Problem details
Below are the records. Gather each line that holds "agent".

Data extract

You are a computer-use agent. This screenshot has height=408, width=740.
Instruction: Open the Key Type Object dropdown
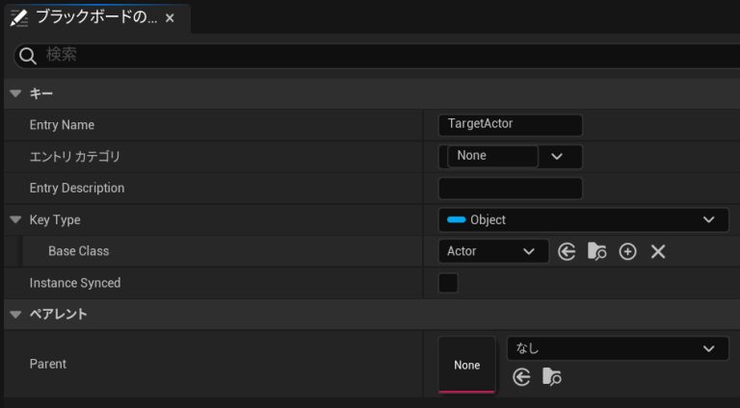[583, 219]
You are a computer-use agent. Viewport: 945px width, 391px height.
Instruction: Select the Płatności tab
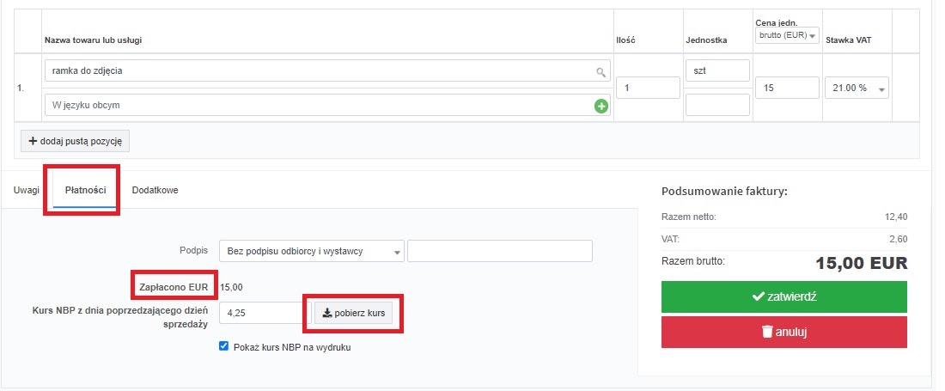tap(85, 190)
---
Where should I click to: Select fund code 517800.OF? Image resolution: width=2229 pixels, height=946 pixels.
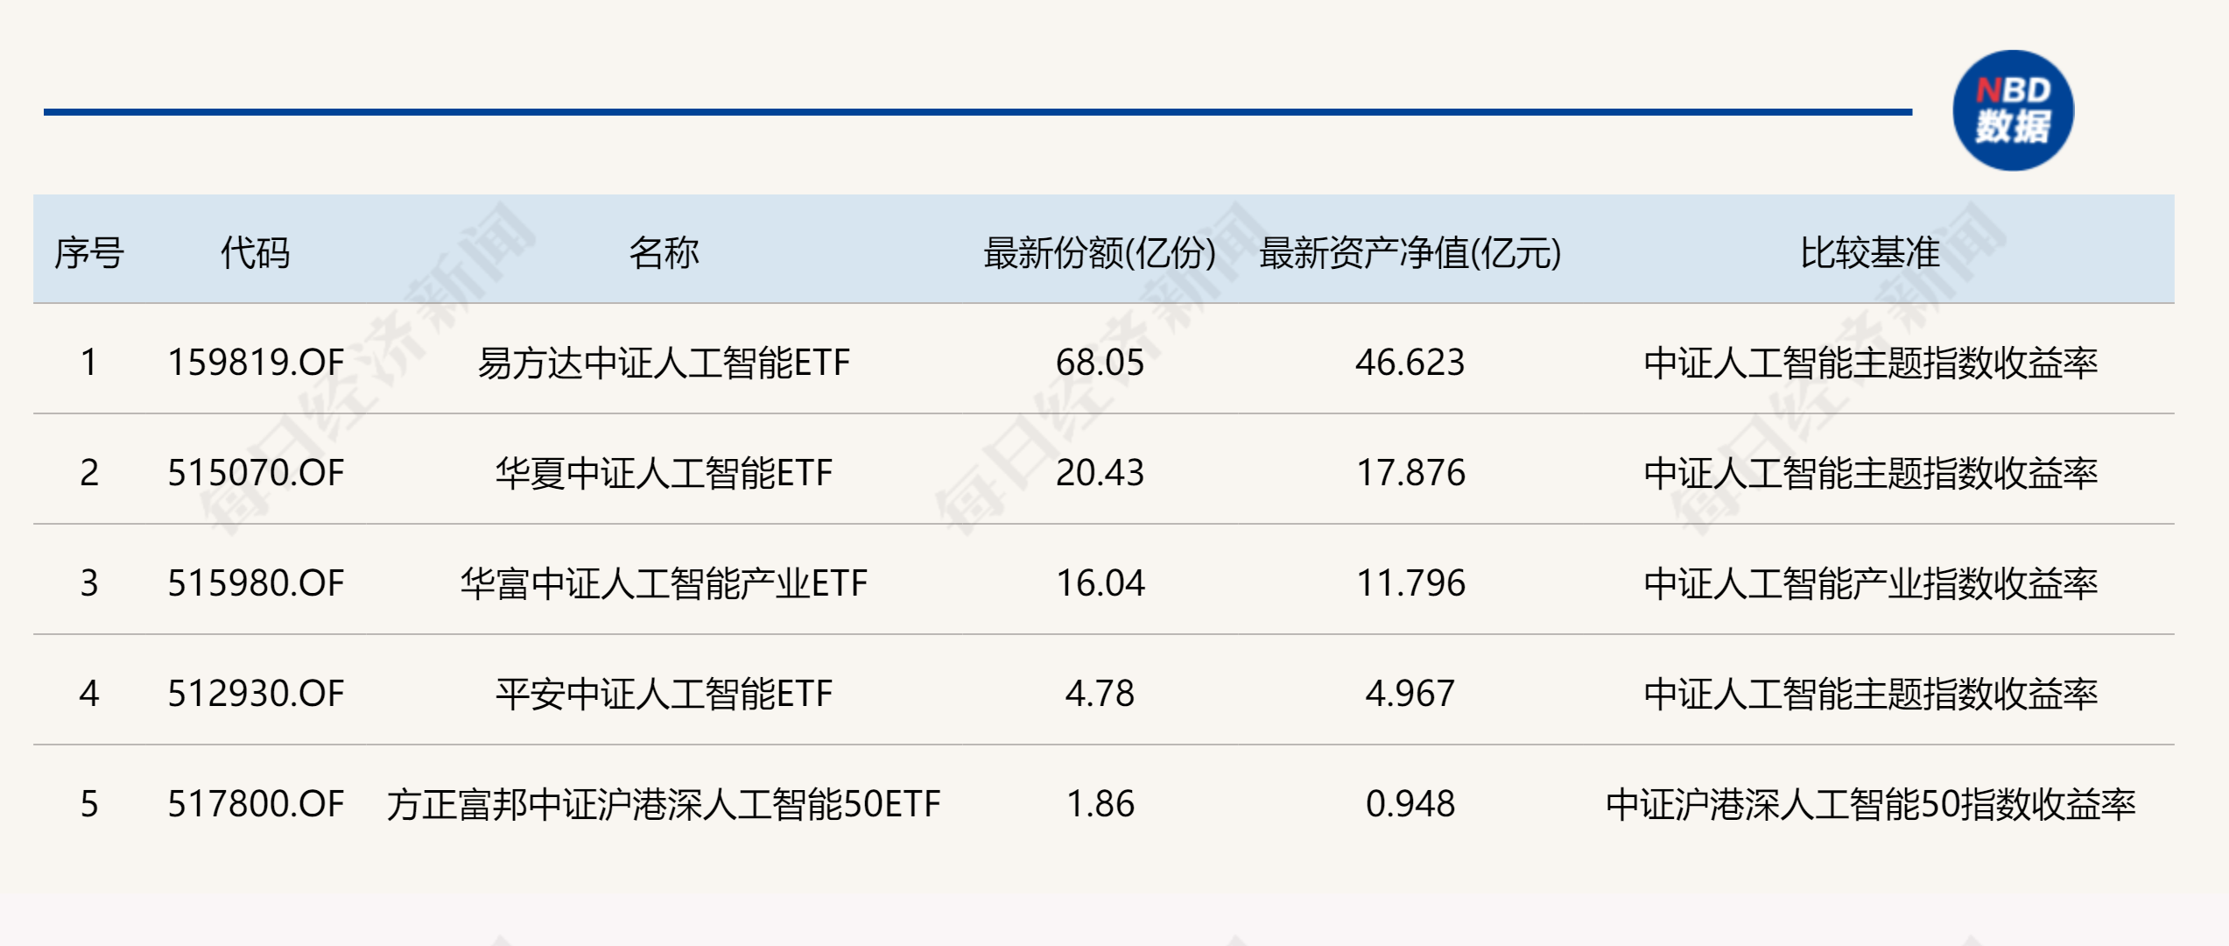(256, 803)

Solution to the problem
You are a computer-use agent. This screenshot has height=408, width=740.
You are a computer-use agent. Viewport: 945px width, 391px height.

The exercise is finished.